## What you will do
Repeat each entry exactly.

[Stored records]
[Start of Attachment]
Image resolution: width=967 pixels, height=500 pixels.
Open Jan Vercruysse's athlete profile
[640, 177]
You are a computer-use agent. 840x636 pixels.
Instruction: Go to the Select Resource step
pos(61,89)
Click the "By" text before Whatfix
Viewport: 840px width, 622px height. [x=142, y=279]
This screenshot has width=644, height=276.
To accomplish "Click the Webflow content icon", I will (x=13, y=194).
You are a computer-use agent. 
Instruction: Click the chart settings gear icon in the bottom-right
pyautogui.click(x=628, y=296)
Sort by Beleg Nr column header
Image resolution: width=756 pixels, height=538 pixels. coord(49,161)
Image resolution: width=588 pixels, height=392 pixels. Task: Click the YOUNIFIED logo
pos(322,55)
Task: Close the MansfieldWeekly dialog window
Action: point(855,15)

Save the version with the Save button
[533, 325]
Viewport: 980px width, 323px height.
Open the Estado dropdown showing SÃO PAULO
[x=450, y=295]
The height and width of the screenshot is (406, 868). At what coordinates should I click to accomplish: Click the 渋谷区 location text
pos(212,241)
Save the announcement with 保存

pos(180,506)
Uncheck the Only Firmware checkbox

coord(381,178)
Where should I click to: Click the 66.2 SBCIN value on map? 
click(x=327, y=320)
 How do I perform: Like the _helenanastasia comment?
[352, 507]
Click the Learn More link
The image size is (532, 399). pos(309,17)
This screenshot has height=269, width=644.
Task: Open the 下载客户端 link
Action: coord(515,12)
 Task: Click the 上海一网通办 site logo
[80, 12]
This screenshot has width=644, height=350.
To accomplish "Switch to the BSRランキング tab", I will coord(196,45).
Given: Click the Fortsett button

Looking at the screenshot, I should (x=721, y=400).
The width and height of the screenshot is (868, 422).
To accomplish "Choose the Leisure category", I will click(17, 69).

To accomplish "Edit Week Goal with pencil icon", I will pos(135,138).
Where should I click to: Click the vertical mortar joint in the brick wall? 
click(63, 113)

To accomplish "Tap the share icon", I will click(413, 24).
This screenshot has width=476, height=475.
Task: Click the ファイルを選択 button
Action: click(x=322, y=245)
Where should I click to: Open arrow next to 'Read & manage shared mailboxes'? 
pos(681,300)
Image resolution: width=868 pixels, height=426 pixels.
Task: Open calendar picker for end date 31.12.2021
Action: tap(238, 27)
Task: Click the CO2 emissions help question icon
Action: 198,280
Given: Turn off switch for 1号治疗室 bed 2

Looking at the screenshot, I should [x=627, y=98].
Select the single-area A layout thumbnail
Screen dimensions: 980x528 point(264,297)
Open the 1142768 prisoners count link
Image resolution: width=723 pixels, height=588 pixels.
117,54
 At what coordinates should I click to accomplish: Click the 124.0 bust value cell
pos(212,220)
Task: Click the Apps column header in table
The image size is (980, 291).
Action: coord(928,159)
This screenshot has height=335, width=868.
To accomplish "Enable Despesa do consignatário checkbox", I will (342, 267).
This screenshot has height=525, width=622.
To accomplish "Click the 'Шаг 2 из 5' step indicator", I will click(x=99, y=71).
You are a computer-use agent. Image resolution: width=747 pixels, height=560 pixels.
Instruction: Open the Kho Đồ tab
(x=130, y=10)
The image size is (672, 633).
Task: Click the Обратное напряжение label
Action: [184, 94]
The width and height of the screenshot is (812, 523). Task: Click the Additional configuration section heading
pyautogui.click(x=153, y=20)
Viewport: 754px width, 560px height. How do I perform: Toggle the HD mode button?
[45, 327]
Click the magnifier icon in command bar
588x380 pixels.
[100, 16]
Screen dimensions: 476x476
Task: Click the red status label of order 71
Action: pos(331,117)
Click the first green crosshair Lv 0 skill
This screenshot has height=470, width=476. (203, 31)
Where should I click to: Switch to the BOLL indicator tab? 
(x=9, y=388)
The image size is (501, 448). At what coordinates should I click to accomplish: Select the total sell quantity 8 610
[End of Attachment]
## Result of this exercise
Image resolution: width=967 pixels, height=500 pixels.
Open Jan Vercruysse's athlete profile
[640, 177]
You are a computer-use agent. 840x636 pixels.
Instruction: Go to the Select Resource step
pos(61,89)
Click the "By" text before Whatfix
Viewport: 840px width, 622px height. [x=142, y=279]
This screenshot has width=644, height=276.
To accomplish "Click the Webflow content icon", I will (x=13, y=194).
You are a computer-use agent. 
Instruction: Click the chart settings gear icon in the bottom-right
pyautogui.click(x=628, y=296)
Sort by Beleg Nr column header
Image resolution: width=756 pixels, height=538 pixels. coord(49,161)
Image resolution: width=588 pixels, height=392 pixels. Task: Click the YOUNIFIED logo
pos(322,55)
Task: Close the MansfieldWeekly dialog window
Action: point(855,15)

Save the version with the Save button
[533, 325]
Viewport: 980px width, 323px height.
Open the Estado dropdown showing SÃO PAULO
[x=450, y=295]
The height and width of the screenshot is (406, 868). At what coordinates should I click to accomplish: Click the 渋谷区 location text
pos(212,241)
Save the announcement with 保存

pos(180,506)
Uncheck the Only Firmware checkbox

coord(381,178)
Where should I click to: Click the 66.2 SBCIN value on map? 
click(x=327, y=320)
 How do I perform: Like the _helenanastasia comment?
[352, 507]
Click the Learn More link
The image size is (532, 399). pos(309,17)
This screenshot has height=269, width=644.
Task: Open the 下载客户端 link
Action: coord(515,12)
 Task: Click the 上海一网通办 site logo
[80, 12]
This screenshot has width=644, height=350.
To accomplish "Switch to the BSRランキング tab", I will coord(196,45).
Given: Click the Fortsett button

Looking at the screenshot, I should (x=721, y=400).
The width and height of the screenshot is (868, 422).
To accomplish "Choose the Leisure category", I will click(17, 69).

To accomplish "Edit Week Goal with pencil icon", I will pos(135,138).
Where should I click to: Click the vertical mortar joint in the brick wall? 
click(63, 113)

To accomplish "Tap the share icon", I will click(413, 24).
This screenshot has width=476, height=475.
Task: Click the ファイルを選択 button
Action: click(x=322, y=245)
Where should I click to: Open arrow next to 'Read & manage shared mailboxes'? 
pos(681,300)
Image resolution: width=868 pixels, height=426 pixels.
Task: Open calendar picker for end date 31.12.2021
Action: tap(238, 27)
Task: Click the CO2 emissions help question icon
Action: 198,280
Given: Turn off switch for 1号治疗室 bed 2

Looking at the screenshot, I should [x=627, y=98].
Select the single-area A layout thumbnail
Screen dimensions: 980x528 point(264,297)
Open the 1142768 prisoners count link
Image resolution: width=723 pixels, height=588 pixels.
117,54
 At what coordinates should I click to accomplish: Click the 124.0 bust value cell
pos(212,220)
Task: Click the Apps column header in table
The image size is (980, 291).
Action: coord(928,159)
This screenshot has height=335, width=868.
To accomplish "Enable Despesa do consignatário checkbox", I will (342, 267).
This screenshot has height=525, width=622.
To accomplish "Click the 'Шаг 2 из 5' step indicator", I will click(x=99, y=71).
You are a computer-use agent. Image resolution: width=747 pixels, height=560 pixels.
Instruction: Open the Kho Đồ tab
(x=130, y=10)
The image size is (672, 633).
Task: Click the Обратное напряжение label
Action: [184, 94]
The width and height of the screenshot is (812, 523). Task: Click the Additional configuration section heading
pyautogui.click(x=153, y=20)
Viewport: 754px width, 560px height. How do I perform: Toggle the HD mode button?
[45, 327]
Click the magnifier icon in command bar
588x380 pixels.
[100, 16]
Screen dimensions: 476x476
Task: Click the red status label of order 71
Action: pos(331,117)
Click the first green crosshair Lv 0 skill
This screenshot has height=470, width=476. (203, 31)
Where should I click to: Switch to the BOLL indicator tab? 
(x=9, y=388)
The image size is (501, 448). At what coordinates should I click to accomplish: Select the total sell quantity 8 610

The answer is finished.